▶ **What is expected**: Output the lines below exactly as they appear, starting at the line that contains "is (480, 640)." and ending at the line that contains "(315, 622).", including both. Leave the pictures out of your answer.

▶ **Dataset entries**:
Content starts

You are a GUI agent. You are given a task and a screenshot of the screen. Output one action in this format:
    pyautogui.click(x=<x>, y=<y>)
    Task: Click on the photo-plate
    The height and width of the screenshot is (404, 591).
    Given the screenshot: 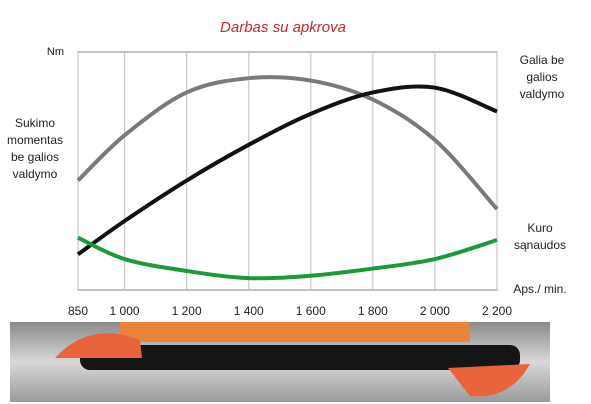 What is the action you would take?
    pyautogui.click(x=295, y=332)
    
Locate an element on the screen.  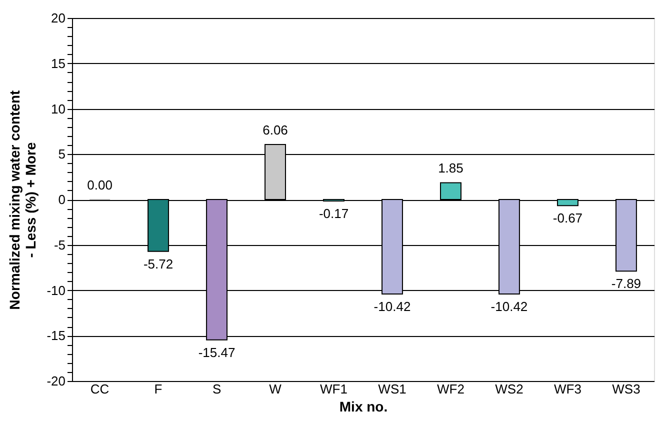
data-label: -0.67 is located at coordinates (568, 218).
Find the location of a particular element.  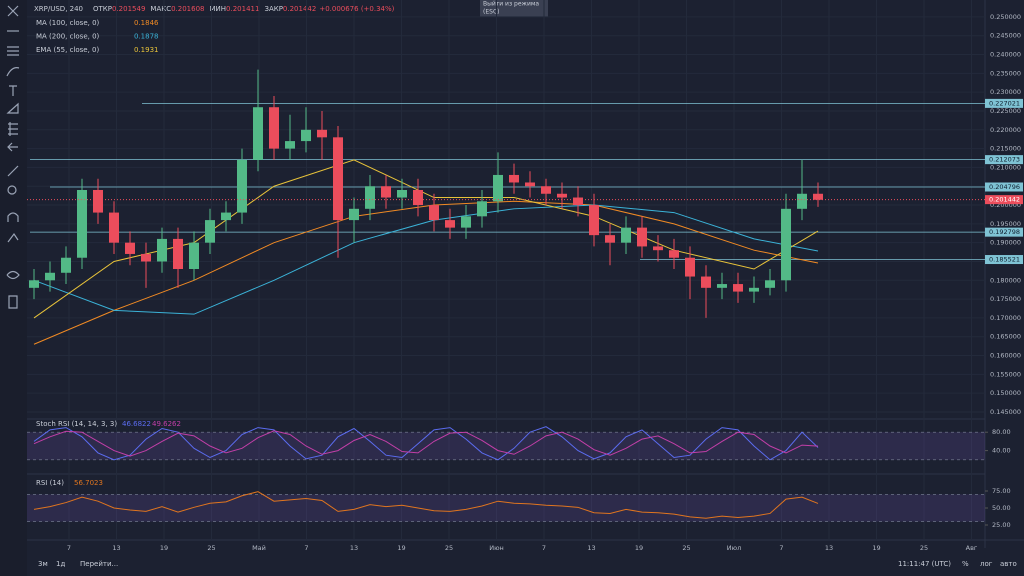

Content ends
Content starts

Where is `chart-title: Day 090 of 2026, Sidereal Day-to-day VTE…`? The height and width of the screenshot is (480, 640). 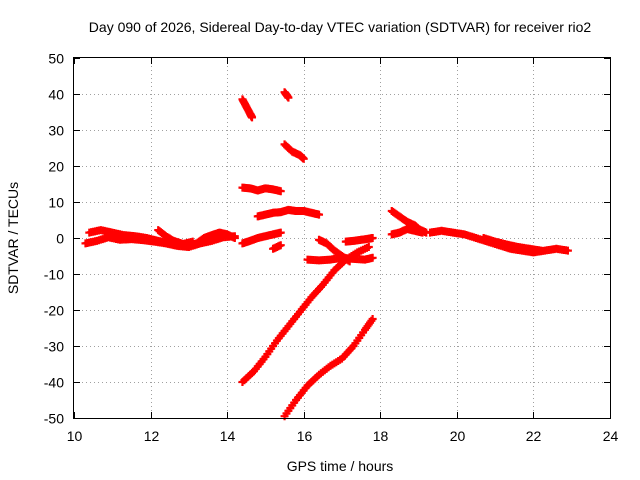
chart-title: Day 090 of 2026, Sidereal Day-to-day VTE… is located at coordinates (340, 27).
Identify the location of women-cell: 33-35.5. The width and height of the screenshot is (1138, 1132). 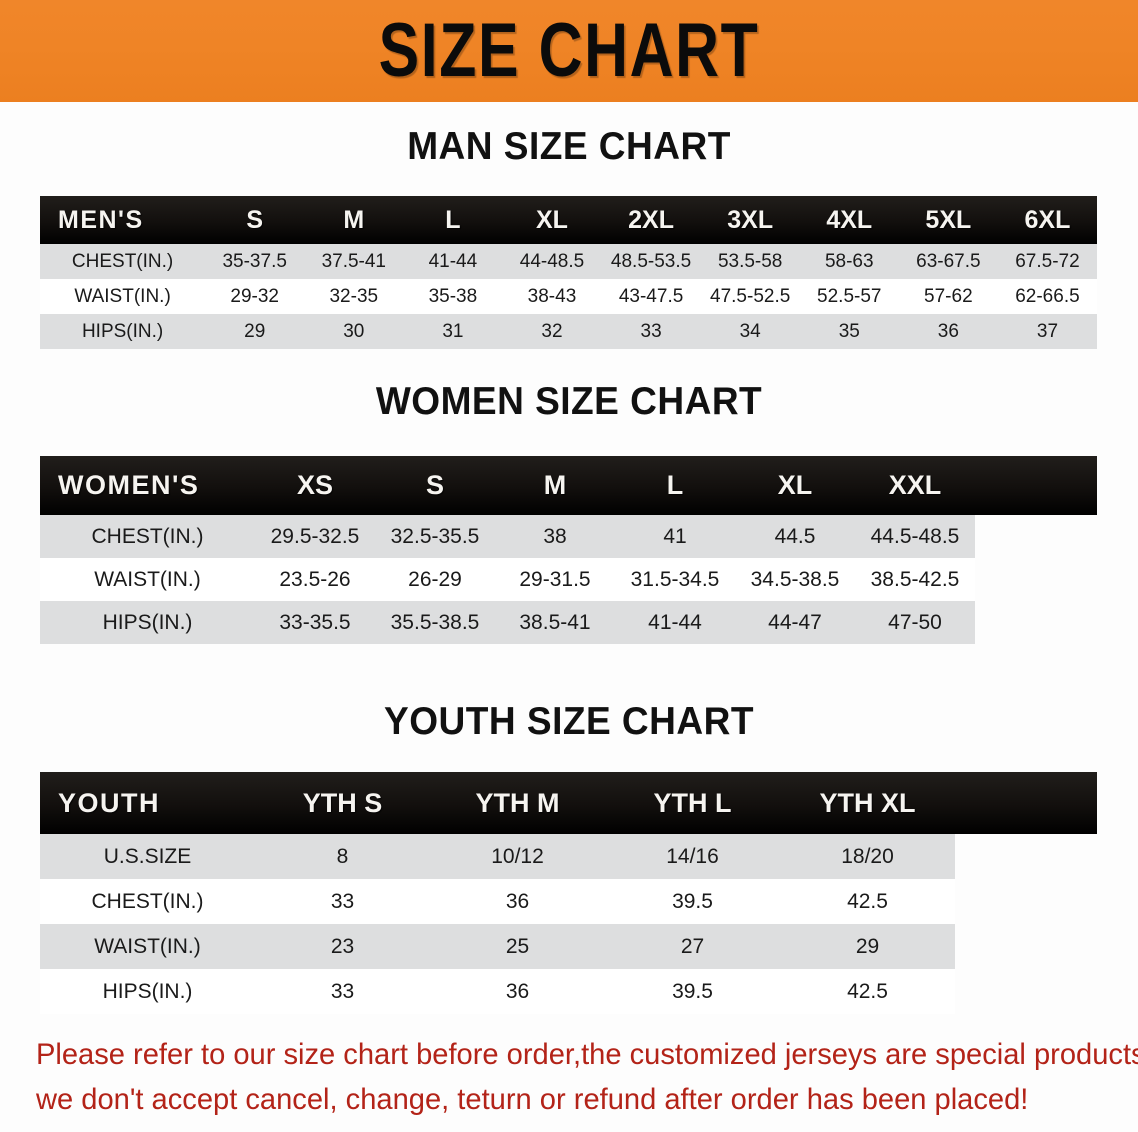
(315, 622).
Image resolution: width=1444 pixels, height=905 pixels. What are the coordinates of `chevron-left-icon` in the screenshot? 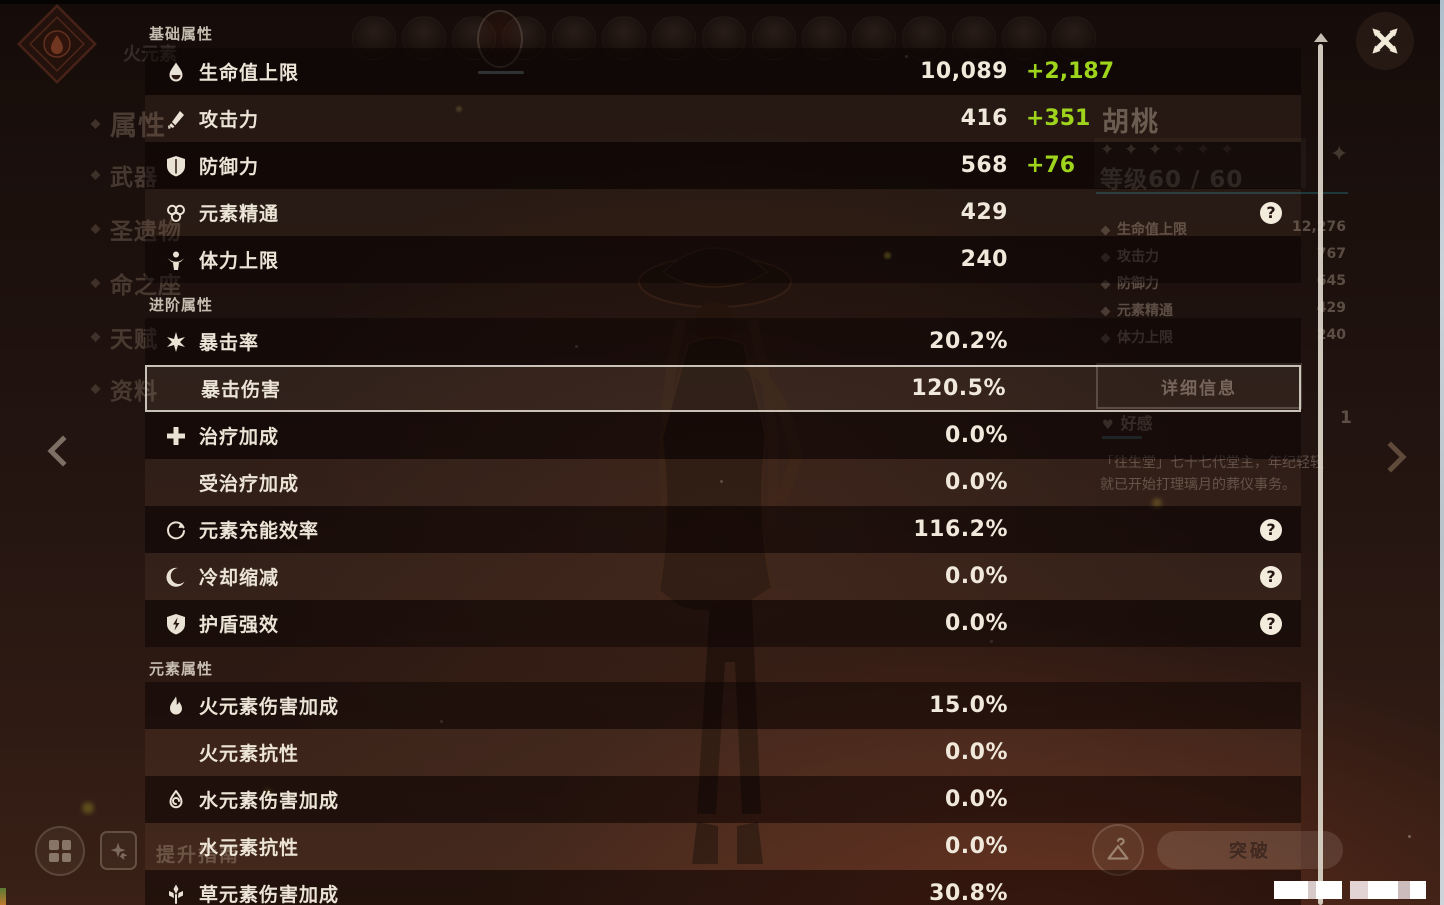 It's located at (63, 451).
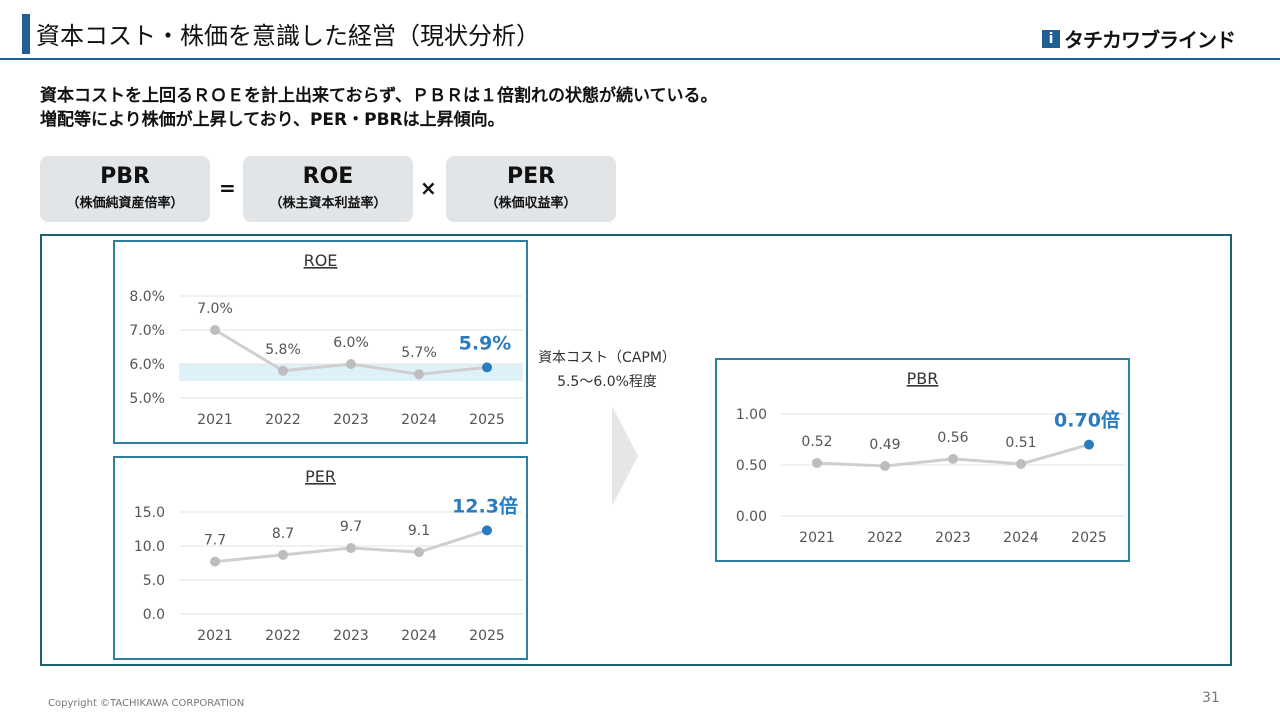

Content ends

▶ **Exercise solution**:
Where is `chart-title: Day 090 of 2026, Sidereal Day-to-day VTE…`? The height and width of the screenshot is (480, 640). 
chart-title: Day 090 of 2026, Sidereal Day-to-day VTE… is located at coordinates (340, 27).
Identify the location of women-cell: 33-35.5. The width and height of the screenshot is (1138, 1132). 
(315, 622).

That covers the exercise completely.